What to work on >> Please count every line of the following material that holds "verze" and give the total alone.
※ ※ ※
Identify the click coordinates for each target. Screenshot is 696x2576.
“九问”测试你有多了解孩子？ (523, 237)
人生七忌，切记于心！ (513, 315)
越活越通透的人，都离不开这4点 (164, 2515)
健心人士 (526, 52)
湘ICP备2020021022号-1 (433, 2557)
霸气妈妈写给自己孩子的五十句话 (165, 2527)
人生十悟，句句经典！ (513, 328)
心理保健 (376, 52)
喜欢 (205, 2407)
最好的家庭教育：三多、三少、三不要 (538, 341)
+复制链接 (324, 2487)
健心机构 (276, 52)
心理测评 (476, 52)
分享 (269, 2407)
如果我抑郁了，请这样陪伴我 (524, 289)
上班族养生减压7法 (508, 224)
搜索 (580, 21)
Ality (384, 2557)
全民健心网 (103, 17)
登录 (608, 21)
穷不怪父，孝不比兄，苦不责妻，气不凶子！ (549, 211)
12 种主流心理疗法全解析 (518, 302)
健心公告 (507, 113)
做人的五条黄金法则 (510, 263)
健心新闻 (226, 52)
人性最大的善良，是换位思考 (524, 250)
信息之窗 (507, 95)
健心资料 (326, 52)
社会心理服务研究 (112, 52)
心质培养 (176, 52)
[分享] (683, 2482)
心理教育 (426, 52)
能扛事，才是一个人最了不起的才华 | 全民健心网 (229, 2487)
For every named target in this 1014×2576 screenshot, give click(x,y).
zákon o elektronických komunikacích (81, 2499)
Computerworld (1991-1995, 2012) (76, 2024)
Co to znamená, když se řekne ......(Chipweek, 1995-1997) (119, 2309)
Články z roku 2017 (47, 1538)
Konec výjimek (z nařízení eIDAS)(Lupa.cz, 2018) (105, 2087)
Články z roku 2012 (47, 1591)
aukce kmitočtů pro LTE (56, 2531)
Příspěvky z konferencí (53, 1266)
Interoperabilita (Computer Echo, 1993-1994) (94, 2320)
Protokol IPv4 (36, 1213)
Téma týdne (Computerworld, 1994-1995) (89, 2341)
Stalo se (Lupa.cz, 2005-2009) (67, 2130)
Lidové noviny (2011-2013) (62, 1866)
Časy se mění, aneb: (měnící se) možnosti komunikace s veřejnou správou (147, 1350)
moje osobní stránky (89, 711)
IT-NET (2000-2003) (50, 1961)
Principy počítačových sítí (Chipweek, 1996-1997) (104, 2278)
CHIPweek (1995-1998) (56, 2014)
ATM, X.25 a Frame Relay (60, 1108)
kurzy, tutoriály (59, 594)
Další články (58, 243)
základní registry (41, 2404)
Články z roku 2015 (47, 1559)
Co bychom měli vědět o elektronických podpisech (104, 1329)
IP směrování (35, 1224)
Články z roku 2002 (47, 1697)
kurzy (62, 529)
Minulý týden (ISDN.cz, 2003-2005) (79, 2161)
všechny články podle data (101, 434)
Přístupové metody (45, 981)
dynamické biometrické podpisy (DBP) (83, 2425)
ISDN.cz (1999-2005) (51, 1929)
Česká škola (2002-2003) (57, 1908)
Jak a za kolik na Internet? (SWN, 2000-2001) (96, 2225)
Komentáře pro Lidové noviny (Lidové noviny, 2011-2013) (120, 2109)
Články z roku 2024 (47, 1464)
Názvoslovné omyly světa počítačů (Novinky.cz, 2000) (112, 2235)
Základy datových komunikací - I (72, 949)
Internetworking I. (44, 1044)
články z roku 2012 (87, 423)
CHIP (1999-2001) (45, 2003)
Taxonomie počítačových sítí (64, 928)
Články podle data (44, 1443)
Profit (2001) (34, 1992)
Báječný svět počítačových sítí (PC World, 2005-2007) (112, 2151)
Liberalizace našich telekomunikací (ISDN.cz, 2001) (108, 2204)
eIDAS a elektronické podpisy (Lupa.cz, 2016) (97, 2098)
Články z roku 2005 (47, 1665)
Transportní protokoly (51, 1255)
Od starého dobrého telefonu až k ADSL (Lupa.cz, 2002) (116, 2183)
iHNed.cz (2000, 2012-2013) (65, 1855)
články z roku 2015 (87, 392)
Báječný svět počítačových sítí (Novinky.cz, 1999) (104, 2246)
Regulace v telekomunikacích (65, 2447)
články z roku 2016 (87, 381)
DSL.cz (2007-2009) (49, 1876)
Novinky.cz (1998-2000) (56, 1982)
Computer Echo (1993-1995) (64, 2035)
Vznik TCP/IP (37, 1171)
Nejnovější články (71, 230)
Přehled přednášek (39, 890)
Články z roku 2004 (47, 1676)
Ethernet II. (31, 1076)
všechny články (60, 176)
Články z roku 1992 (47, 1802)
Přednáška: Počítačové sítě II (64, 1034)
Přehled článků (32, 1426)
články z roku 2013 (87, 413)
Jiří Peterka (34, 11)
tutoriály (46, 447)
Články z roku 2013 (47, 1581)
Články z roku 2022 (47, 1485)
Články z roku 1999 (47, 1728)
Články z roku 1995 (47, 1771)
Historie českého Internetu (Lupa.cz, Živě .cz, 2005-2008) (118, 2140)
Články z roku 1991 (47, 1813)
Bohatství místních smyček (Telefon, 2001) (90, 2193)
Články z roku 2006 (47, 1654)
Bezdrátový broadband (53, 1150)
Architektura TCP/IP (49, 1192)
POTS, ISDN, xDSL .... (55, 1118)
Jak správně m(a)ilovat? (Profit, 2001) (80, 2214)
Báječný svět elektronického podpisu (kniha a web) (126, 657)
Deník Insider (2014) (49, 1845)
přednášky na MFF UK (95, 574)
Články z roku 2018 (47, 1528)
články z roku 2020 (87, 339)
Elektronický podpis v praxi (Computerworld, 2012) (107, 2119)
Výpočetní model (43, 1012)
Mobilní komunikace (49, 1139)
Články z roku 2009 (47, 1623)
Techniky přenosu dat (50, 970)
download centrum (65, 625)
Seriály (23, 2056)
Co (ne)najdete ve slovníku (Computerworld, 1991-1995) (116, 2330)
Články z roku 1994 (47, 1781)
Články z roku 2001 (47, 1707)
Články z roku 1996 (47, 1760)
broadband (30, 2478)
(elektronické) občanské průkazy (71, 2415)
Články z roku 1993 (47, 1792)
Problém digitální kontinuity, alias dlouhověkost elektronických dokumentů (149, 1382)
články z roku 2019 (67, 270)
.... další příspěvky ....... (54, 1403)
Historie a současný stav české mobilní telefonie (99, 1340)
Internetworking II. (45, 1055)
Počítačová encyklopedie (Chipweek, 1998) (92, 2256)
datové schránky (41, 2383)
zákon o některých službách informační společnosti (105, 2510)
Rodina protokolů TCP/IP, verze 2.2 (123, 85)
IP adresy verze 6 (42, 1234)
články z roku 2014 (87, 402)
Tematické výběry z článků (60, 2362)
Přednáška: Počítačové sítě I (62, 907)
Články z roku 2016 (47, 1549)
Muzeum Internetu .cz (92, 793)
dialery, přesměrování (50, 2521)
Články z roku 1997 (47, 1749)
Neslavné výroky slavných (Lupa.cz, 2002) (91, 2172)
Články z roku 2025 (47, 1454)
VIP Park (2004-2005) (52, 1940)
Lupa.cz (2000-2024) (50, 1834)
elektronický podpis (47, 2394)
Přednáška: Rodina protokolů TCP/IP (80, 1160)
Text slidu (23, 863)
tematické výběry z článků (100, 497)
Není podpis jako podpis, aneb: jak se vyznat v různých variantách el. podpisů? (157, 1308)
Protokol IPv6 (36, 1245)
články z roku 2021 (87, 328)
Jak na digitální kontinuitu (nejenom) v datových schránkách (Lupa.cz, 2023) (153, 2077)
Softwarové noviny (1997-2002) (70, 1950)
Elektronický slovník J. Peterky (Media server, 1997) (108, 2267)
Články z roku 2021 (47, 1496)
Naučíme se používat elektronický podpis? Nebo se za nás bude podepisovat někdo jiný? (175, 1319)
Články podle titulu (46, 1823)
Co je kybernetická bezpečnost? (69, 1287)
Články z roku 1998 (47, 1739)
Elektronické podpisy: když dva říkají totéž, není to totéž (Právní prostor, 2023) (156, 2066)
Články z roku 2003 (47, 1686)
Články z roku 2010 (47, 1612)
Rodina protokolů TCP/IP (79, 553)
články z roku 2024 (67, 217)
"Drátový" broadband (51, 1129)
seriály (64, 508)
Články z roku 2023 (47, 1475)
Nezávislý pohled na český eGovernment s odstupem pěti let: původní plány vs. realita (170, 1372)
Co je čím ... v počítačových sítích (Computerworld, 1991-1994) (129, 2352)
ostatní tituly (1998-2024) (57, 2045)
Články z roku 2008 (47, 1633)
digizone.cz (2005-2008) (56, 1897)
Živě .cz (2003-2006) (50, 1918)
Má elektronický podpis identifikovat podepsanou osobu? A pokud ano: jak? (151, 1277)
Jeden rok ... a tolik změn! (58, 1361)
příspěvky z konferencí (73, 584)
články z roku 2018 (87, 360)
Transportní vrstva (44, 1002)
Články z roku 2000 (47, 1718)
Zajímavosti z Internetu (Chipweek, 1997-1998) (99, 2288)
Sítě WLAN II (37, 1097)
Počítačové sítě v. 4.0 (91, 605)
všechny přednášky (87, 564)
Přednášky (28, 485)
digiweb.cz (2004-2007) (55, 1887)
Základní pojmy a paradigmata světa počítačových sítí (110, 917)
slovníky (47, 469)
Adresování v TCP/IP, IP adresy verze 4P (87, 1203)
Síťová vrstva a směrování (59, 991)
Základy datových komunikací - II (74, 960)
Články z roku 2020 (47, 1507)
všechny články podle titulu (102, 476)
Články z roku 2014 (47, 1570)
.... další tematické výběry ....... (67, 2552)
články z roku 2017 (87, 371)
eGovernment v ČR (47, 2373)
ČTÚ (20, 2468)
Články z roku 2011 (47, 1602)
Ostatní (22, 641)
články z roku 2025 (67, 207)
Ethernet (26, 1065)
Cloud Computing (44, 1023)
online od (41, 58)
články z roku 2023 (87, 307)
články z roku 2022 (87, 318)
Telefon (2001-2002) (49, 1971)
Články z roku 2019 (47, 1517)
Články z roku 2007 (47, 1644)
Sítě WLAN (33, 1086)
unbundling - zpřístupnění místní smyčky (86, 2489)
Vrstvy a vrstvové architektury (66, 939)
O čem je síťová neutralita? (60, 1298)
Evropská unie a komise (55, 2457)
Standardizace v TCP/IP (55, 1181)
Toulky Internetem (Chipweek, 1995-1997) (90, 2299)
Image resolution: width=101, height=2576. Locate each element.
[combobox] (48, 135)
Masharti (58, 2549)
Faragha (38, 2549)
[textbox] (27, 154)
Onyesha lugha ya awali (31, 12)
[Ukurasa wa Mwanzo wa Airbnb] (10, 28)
※ ※ ※
Completed task >> 3